Data to examine:
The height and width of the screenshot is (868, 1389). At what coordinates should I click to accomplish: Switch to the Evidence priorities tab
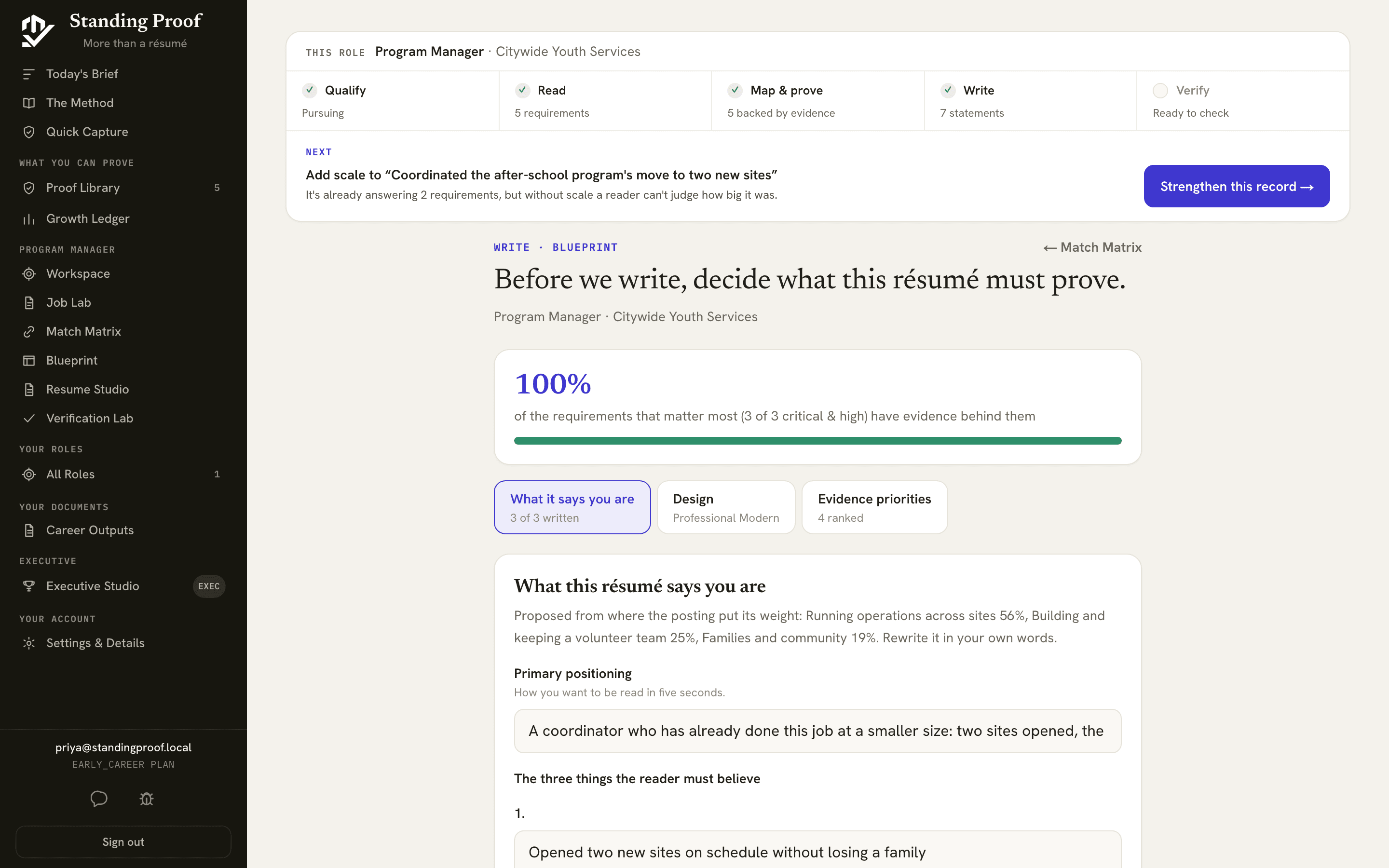(874, 507)
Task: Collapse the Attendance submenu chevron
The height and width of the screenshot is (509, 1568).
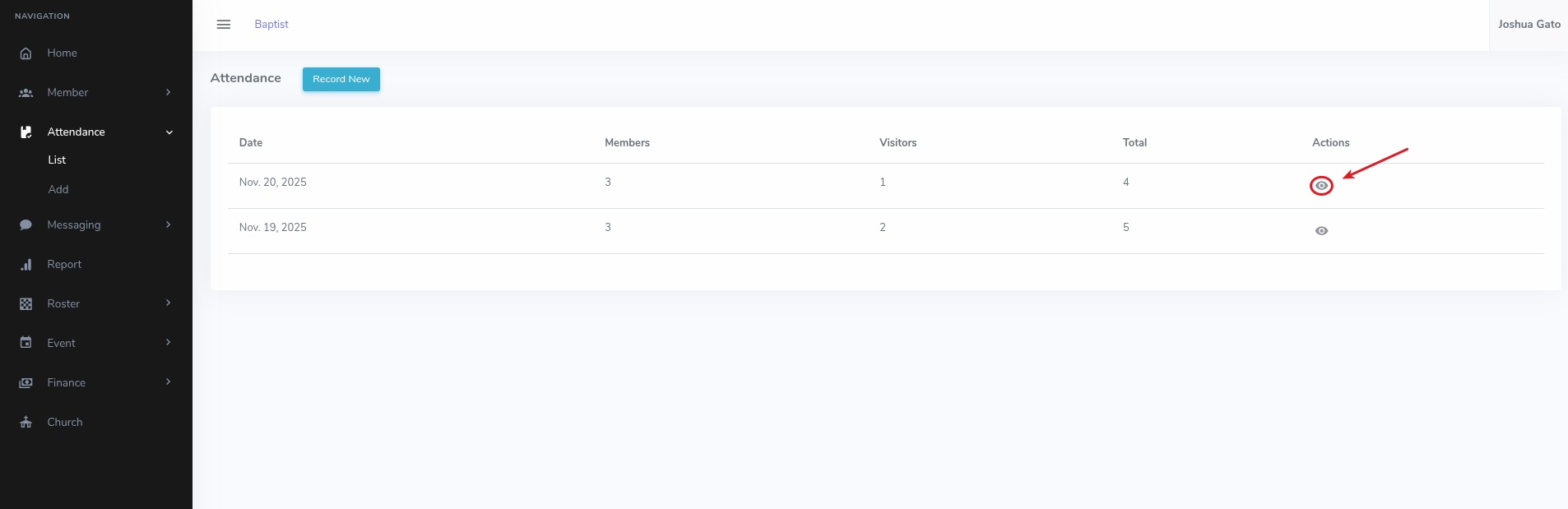Action: pyautogui.click(x=169, y=132)
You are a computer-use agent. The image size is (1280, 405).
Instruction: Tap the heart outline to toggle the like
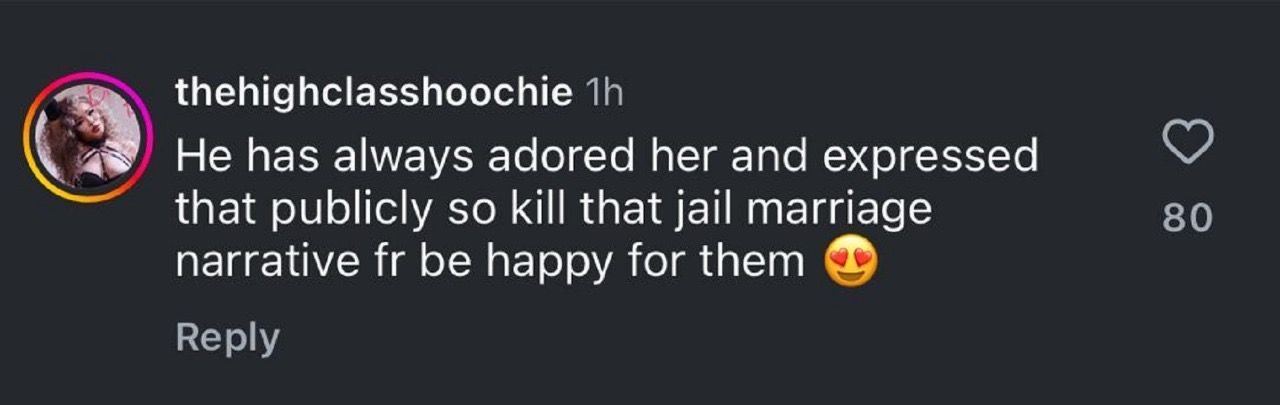pos(1189,144)
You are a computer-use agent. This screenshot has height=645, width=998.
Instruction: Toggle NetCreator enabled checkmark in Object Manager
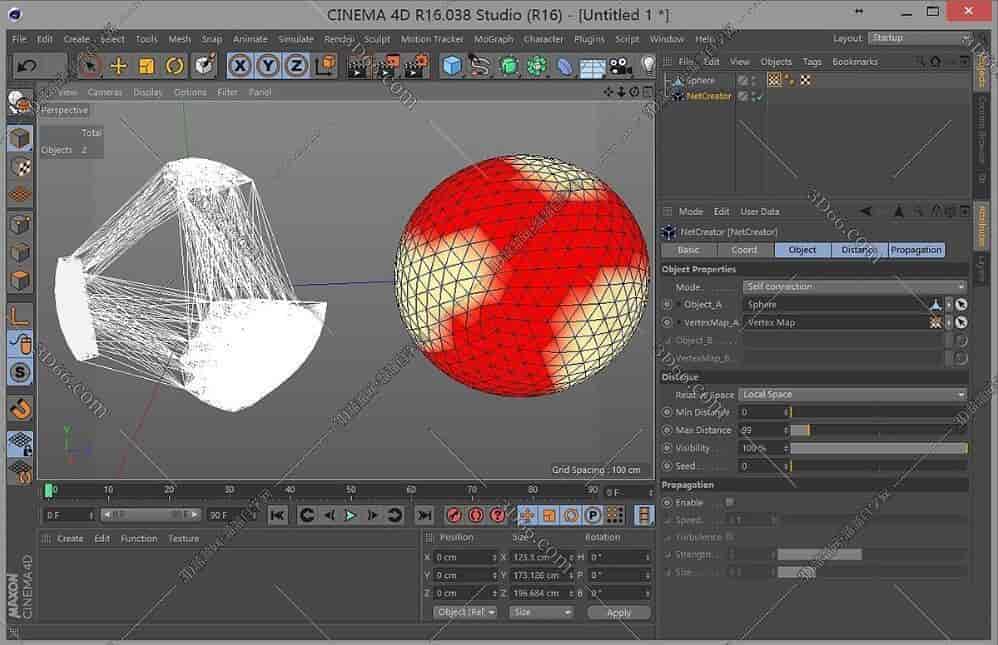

Assignment:
Everything from the line containing "Instruction: Tap the" through the last line of the entries is to be output exactly as written, minus any pictures.

Task output:
Instruction: Tap the heart outline to toggle the like
pos(1189,144)
You are a computer-use agent. This screenshot has height=645, width=998.
Instruction: Toggle NetCreator enabled checkmark in Object Manager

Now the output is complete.